There’s a new game show centered around a giant slot machine
By Frank Legato
I’ve heard of slot machines based on game shows, but how about a game show based on a slot machine? There’s a new quiz game show on Fox centered around a giant ﬁve-reel slot machine. It’s called Cherries Wild, and it features a few rounds of quiz questions that can lead, in the perfect universe, to landing ﬁve cherries on the reels of the gigantic slot machine.
The slot machine is bigger than even the biggest ones you’ll ﬁnd in a casino. You can earn money by answering ridiculously easy quiz questions that can be parlayed into free spins on the big slot, which can end up landing cherry symbols that “stick” for the remainder of the game, as well as more free spins on the huge slot machine. Along the way, contestants are given a chance to take the cash they already won and quit, or use some of the cash to buy more spins on the big slot. The amounts being parlayed get larger as more cherries land on the big slot. Five cherries land the grand prize of $250,000.

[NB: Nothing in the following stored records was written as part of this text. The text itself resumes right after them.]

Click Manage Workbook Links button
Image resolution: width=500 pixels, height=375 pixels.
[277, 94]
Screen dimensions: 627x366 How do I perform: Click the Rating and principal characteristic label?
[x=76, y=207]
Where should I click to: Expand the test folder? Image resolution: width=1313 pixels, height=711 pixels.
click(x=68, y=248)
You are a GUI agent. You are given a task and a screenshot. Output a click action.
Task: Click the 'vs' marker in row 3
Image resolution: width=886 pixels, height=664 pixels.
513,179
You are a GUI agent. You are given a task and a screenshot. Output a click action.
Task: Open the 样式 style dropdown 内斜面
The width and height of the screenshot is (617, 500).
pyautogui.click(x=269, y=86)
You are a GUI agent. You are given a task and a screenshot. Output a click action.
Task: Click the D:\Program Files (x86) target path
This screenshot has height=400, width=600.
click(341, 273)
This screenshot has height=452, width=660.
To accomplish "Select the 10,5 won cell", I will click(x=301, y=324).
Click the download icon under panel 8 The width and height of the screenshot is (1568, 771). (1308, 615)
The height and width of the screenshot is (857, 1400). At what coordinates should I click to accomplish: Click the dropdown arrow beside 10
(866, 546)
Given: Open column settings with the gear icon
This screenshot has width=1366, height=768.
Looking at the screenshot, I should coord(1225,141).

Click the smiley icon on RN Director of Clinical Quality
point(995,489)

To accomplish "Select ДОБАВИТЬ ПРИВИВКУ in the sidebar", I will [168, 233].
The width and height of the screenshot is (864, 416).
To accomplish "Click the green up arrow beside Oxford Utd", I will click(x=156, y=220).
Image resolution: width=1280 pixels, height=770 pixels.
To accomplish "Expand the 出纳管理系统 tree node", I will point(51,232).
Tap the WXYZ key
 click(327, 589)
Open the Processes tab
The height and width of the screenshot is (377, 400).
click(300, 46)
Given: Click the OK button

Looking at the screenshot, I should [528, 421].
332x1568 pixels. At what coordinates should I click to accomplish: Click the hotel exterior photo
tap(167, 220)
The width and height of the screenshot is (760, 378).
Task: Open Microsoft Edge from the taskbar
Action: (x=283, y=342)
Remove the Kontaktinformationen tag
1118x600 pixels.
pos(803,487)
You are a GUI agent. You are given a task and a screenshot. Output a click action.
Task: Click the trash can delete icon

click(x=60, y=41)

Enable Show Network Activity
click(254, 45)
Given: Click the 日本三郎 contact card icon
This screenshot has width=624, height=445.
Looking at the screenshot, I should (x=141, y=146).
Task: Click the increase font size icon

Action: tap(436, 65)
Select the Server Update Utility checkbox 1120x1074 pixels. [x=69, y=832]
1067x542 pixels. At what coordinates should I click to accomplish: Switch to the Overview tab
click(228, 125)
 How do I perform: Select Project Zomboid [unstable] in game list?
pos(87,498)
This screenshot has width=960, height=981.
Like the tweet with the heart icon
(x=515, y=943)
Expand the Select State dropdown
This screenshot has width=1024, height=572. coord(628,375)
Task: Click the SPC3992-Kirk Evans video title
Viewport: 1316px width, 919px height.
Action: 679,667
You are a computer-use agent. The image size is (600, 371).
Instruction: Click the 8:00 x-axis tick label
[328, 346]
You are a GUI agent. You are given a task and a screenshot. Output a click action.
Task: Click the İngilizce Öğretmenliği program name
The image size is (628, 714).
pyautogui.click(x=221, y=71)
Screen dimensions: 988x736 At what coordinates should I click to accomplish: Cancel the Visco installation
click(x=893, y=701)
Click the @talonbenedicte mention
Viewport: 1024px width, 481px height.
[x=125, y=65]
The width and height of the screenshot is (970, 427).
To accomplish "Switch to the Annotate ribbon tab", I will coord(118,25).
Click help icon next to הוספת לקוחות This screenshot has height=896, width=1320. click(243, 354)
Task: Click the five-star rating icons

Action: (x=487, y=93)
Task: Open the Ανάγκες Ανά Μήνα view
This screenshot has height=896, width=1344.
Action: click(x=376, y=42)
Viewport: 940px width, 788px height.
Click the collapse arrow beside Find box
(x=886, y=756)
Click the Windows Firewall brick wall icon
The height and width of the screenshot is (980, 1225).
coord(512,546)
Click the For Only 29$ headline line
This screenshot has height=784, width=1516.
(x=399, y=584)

The show has claimed in press releases that the slot machine is three stories tall, but looking at it, they would have to be in a building for Lilliputians. The mice would be walking hunchback.
After the TV show’s premiere, the “TV Blog” on mediapost.com made some interesting observations about the program. The blog noted, for instance, that the new show is pretty darned close to The Joker’s Wild, the legendary game show that’s been on TV pretty much since slot machines were invented.
OK, maybe not that long, but dating back at least to when people like me used typewriters. The ﬁrst two hosts were Jack Barry and Bill Cullen, for crying out loud. But I digress.
So far, there evidently have been no lawsuits or even squawking from the owners of The Joker’s Wild over the new Cherries Wild show. The giant slot machine itself may be another story. There are a couple of “The Joker’s Wild” slot machines out there, including the latest one featuring my pal Snoop Dogg as the host. (He’s my pal because he’s a Steelers fan.) There’s no telling what slot company lawyers will do. They’re normally like wild jackals with a piece of steak when it comes to slot machine litigation.
Anyway, the ﬁrst contestants, these kids (“We both just turned 30!” they exclaimed) choked on several easy quiz questions, even though the questions, as noted by the TV Blog, ranged from “Easy” to “Very Easy.” The wrong answer that irked me the most was a multiple-choice question about the Grateful Dead, asking what their fans were called. I thought everyone knew they’re called Deadheads, of which I am one. What did they pick? “The Skeleton Squad!”
Come on. My mother was a huge Sinatra fan, and even though it was 15 years before I was born when she bought most of his 78 RPM records, I know that she was a “Bobbysoxer.” That’s what his teenage female fans were called.
The Skeleton Squad? OK, I’ll admit that I have no idea what fans of today’s popular music are called, or what groups play today’s popular music, or even if music is popular with 30-year-olds. They’re a nice young couple, so I’ll give them a break. Plus, even with their wrong answers they still took home $136,000 in cash. They turned down the chance to risk that money for a shot at the ﬁve cherries. (Good move.)
Moving on, the LINQ Promenade in Las Vegas just reopened its attraction called “Virtual Reality (VR) Adventures,” an immersive experience that puts you in a 3D virtual world, in which you wear high- tech goggles and hook yourself up to this gizmo that lets you use hand movements, walk, sidestep or jump to explore virtual worlds including the Jungle River Raft, Haunted Elevator, Roller Coaster, Race Car Simulator, Trip Around the World and others.
I know it’s safe, but I’d probably kill myself doing this. I’d hightail it oﬀ the gizmo and fall on my face, particularly if I see a ghost in that Haunted Elevator. Race cars? Roller coasters? I’d probably break my neck trying to sidestep, jump and do other contortions.
Hey, I once got injured on a lazy river ride in the Bahamas. True story.
By the way, 78 RPM records were records that were sold as singles back in the 1940s, which spun at 78 rotations per minute, which was really fast, which was why they could only ﬁt one song per side. Oops. OK, records were these things that… Oh, never mind.